Fieldwork conducted on 4 November revealed that the elongated new lava dome, which extends S from the 1980-1986 lava dome, had undergone substantial vertical growth since 27 October. A new mass of dacite extruded upward as much as 100 m. Exposed rock faces had temperatures between 400 and 500 degrees Celsius, creating incandescence that could be seen from the N on clear nights. Samples of the dome were similar to those collected on 27 October and to lava erupted in the 1980s. Most dome growth was vertical, with only about 30 m of outward growth in some directions. Hot rockfalls and avalanches occurred from the steep new faces on the dome. The finer particulates from these deposits roiled upward within the steam plume to about 800 m above the crater rim. Consequently, the near S and SW flanks of the volcano received a notable dusting of ash. The thick glacial ice that forms a buttress on the S and E sides of the dome remained largely intact. All dome growth was contained within the St. Helens crater. A continuous GPS (Global Positioning System) station N of the volcano had moved to the S by about 2 cm since late September or early October. Aerial observations on 7 November revealed that the new lava dome continued to expand and move upward. Small aprons of rockfall debris accumulated at several sites around the new dome. CVO stated that some ash emissions may be caused by these rockfalls as collapsing hot dome lava disintegrates into smaller fragments. St. Helens remained at Volcano Advisory (Alert Level 2); aviation color code Orange.

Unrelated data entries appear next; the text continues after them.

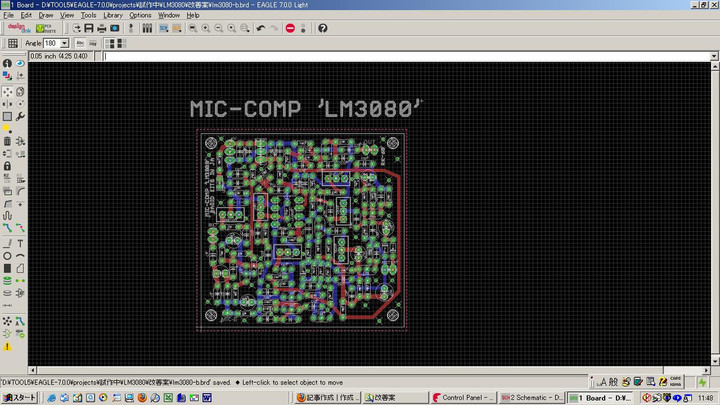Click the Save icon in toolbar
The width and height of the screenshot is (720, 405).
pyautogui.click(x=89, y=28)
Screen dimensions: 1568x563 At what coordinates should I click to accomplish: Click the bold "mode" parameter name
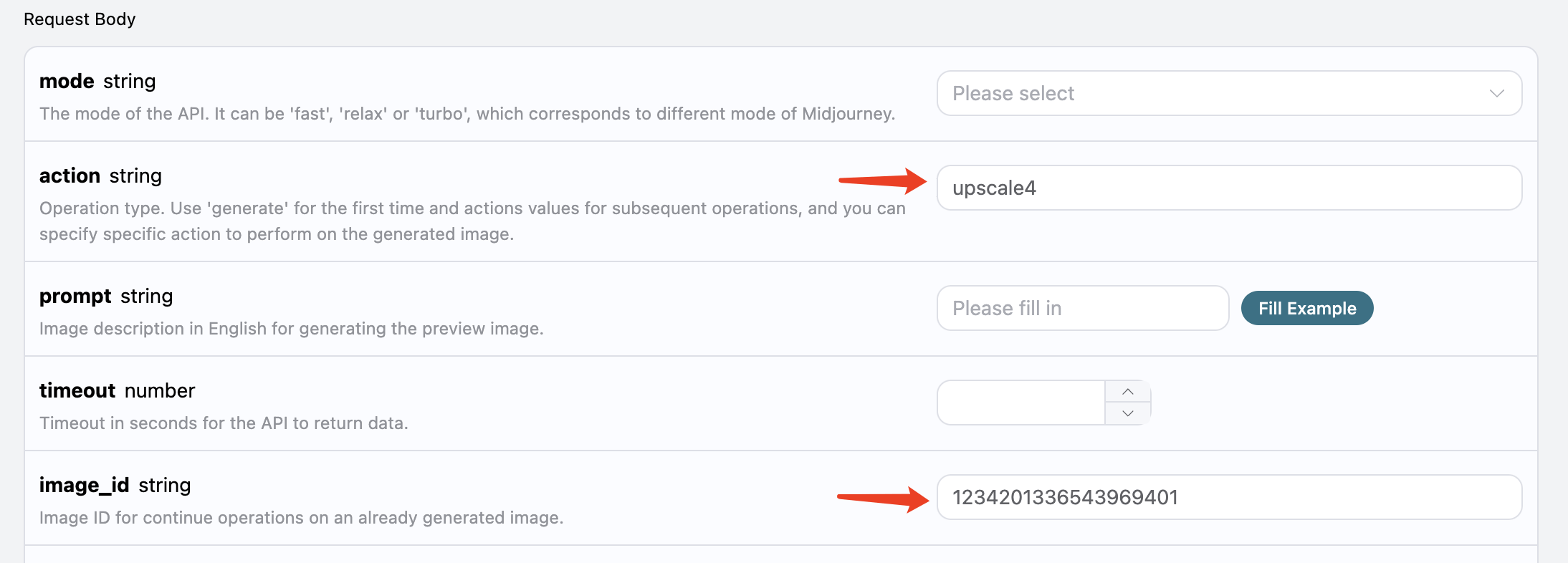pyautogui.click(x=67, y=82)
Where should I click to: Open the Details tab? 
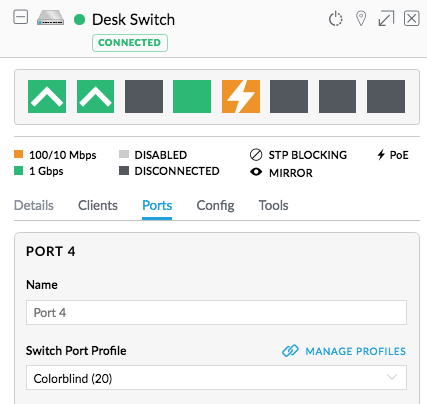34,205
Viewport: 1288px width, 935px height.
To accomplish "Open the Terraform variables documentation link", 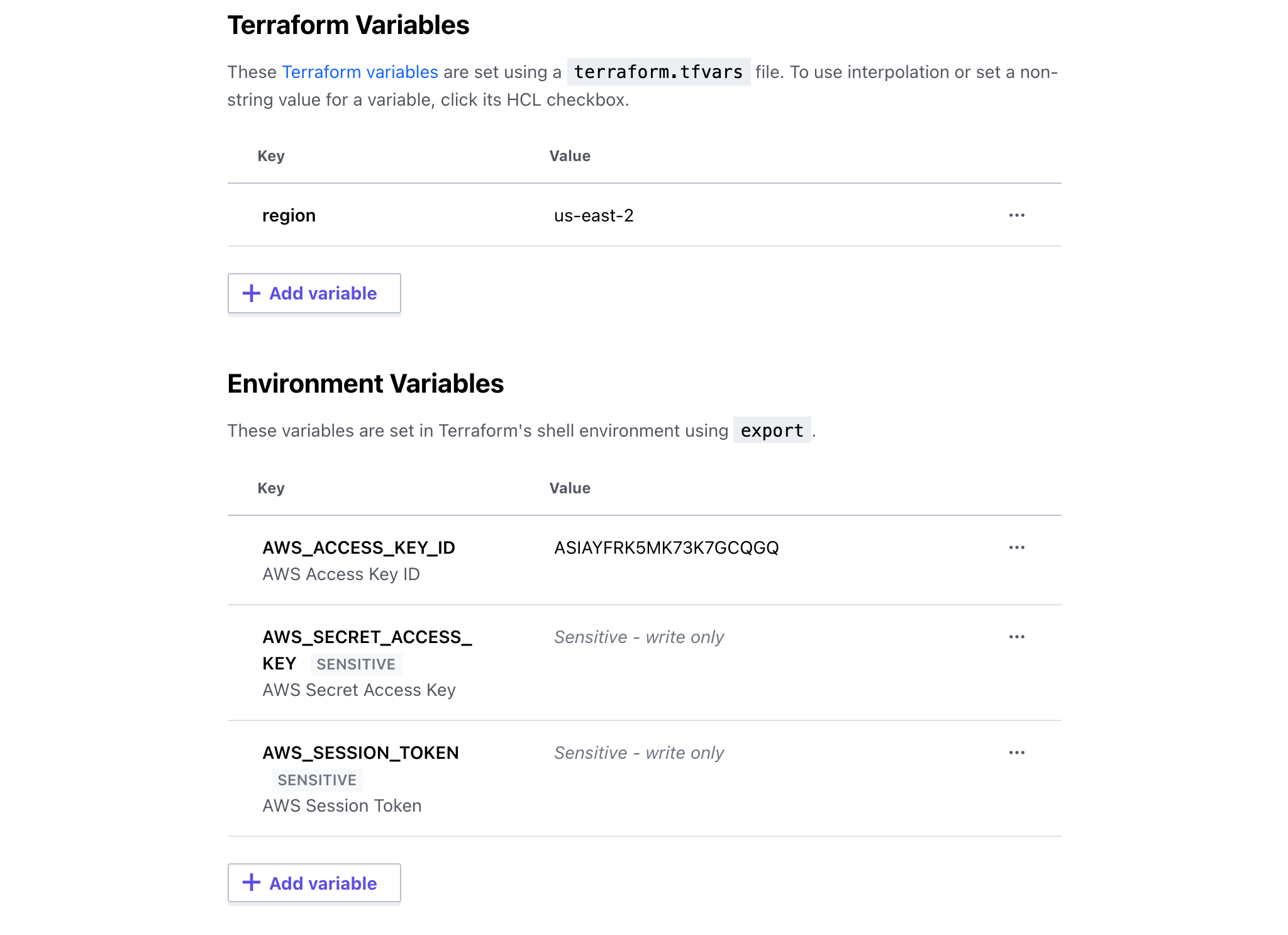I will 360,72.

Geologic Background. Prior to 1980, Mount St. Helens formed a conical, youthful volcano sometimes known as the Fuji-san of America. During the 1980 eruption the upper 400 m of the summit was removed by slope failure, leaving a 2 x 3.5 km horseshoe-shaped crater now partially filled by a lava dome. Mount St. Helens was formed during nine eruptive periods beginning about 40-50,000 years ago and has been the most active volcano in the Cascade Range during the Holocene. Prior to 2200 years ago, tephra, lava domes, and pyroclastic flows were erupted, forming the older St. Helens edifice, but few lava flows extended beyond the base of the volcano. The modern edifice was constructed during the last 2200 years, when the volcano produced basaltic as well as andesitic and dacitic products from summit and flank vents. Historical eruptions in the 19th century originated from the Goat Rocks area on the north flank, and were witnessed by early settlers.